2. Spend time preparing for the pose
Adela Serrano offers a Chaturanga practice that incorporates a variety of props to help you prepare for the pose. While most videos begin with Plank Pose, she begins her tutorial by practicing Virasana (Hero Pose) while sitting on a block. A strap looped across her back and around her upper arms holds her shoulders in the position that your arms take in Chaturanga. It can be helpful to practice the shape of a pose and alignment of a pose before you actually get into the posture.
“It’s almost like you are setting the tone of the pose preparing certain parts of the body to do Chaturanga Dandasana,” she says.
3. Avoid wrist pain in Chaturanga
Bengaluru-based Preeti Kalia begins her tutorial with preparatory poses. Circling the body in Tabletop helps you practice weight distribution on your hands and arms. She demonstrates protraction and retraction of the shoulders in Cat Pose to help establish the feeling of distance between your shoulder blades.
While you can expect to feel the effects of Chaturanga in your wrists and forearms after practicing the pose, she says, “If you are having a pinching pain on the outer side of your wrists that means you did not engage your inner knuckles properly. For that, make sure you are pressing your palms nicely into the mat and pushing yourself away, protracting your upper back.
4. Find strong shoulder alignment
Natalie Finnie, also known as Ashtanga Yoga Girl, based in the UK, offers two variations on the pose–one for beginners and one for people who have more strength.

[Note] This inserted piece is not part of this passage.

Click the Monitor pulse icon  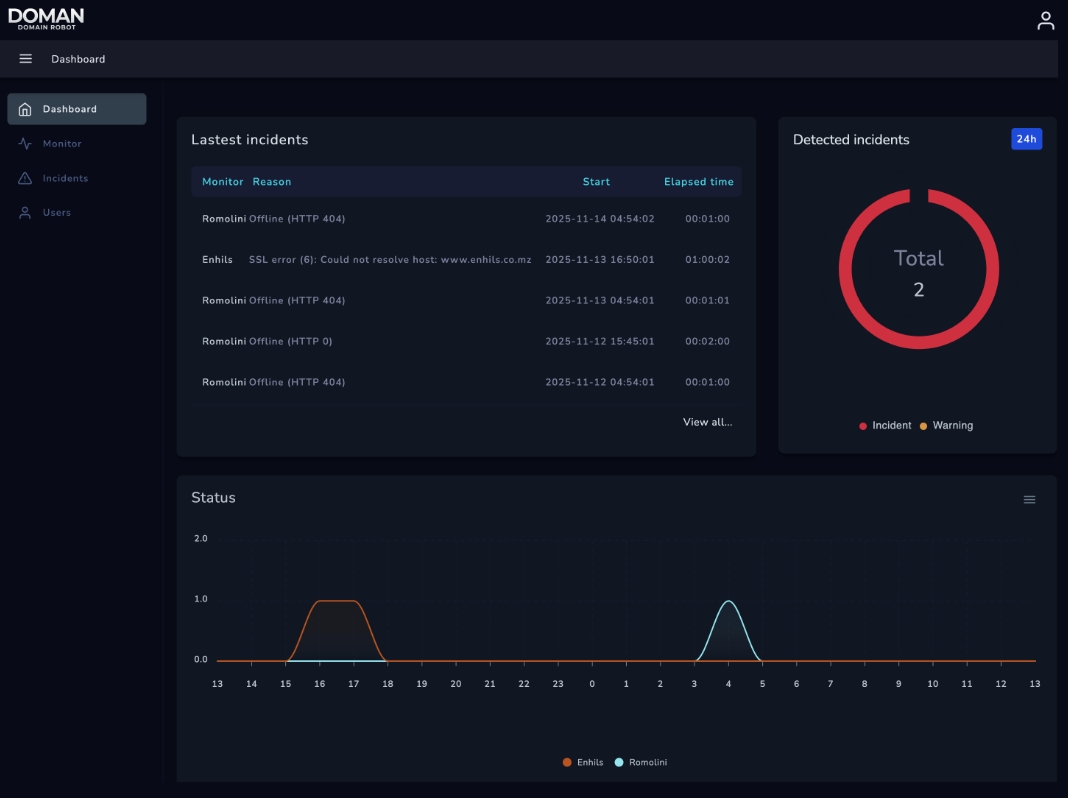[25, 144]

Her 10-minute video focuses on positioning the shoulders–the area of the body that is crucial for safe practice of the pose.
For example, when you set up the pose on hands and knees, “start to push the floor away,” she says. This movement, called protraction, keeps your upper body from sagging down between your shoulders. “And then, rather than have the shoulders hunch up toward the ears, you want to drop them away from the ears.”

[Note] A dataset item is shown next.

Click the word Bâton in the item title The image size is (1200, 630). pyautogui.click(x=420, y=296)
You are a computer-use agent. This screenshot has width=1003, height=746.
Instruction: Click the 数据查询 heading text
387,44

She points out some of the “little mistakes” students commonly make in Chaturanga–dipping your shoulders toward the floor, dropping your head, or allowing the elbows to flair out to the side—and offers alternative positioning.
5. Hand position is key to an injury-free Chaturanga
Viru Badwal, based in Macau, offers a helpful instruction for hand and arm alignment in Chaturanga. To avoid turning your hands out too far, Badwal explains, spread your fingers and find the line between your index and middle finger and align it with the center of your wrist.

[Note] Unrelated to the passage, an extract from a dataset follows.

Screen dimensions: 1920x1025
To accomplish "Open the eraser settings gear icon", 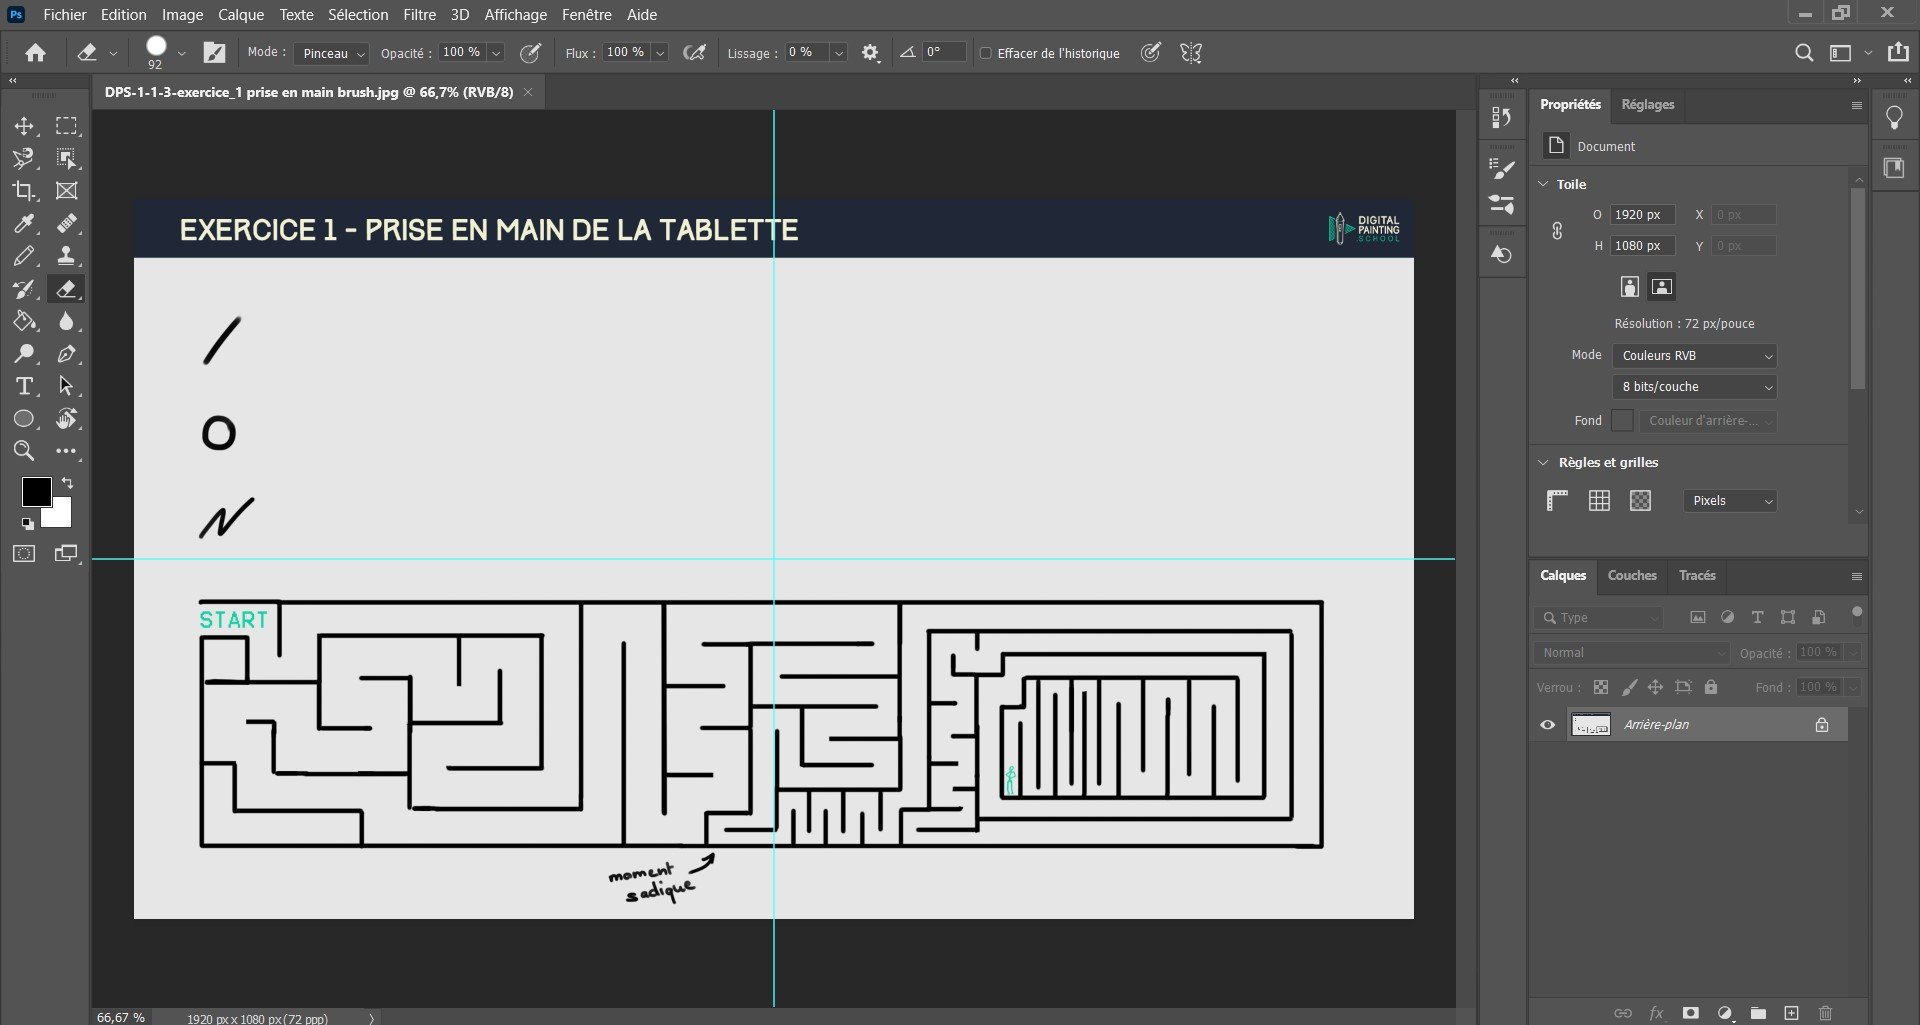I will click(870, 53).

Also, “Try to keep your body weight on your inner arms more than your outer arms. It can be cause for wrist pain,” he says. “Try to keep your maximum body weight on your index finger. Press it down.” He also offers ways to practice using blocks under your shoulders for support and arm alignment.
6. Build up to Chaturanga in four stages
British yoga instructor Sophie Dear shows health and wellness influencer Niomi Smart four ways to practice the pose.
“This is something that, before I met Sophie, I thought I was doing okay,” Smart says. “It’s those small little changes that you can make…that make all the difference.”
Dear’s four stages enable anyone to progressively build strength and alignment in Chaturanga. Her variations include knees-down versions, as well as ways to keep your elbows aligned over your wrists and tucked close to the body.
7. Chaturanga can be accessible for all types of bodies
Amber Karnes’ Chaturanga session is accessible for a variety of body types and experience levels. Her approach focuses on building strength using props and practicing wall exercises to increase awareness about form.
“What we want to do is learn how to do this pose with integrity and with support while we’re building strength,” she says. She shows how using a bolster can “catch the weight of your body” so you can focus on the alignment of your elbows, shoulders, and neck. Pushing up and lowering down slowly helps build the upper body strength you need.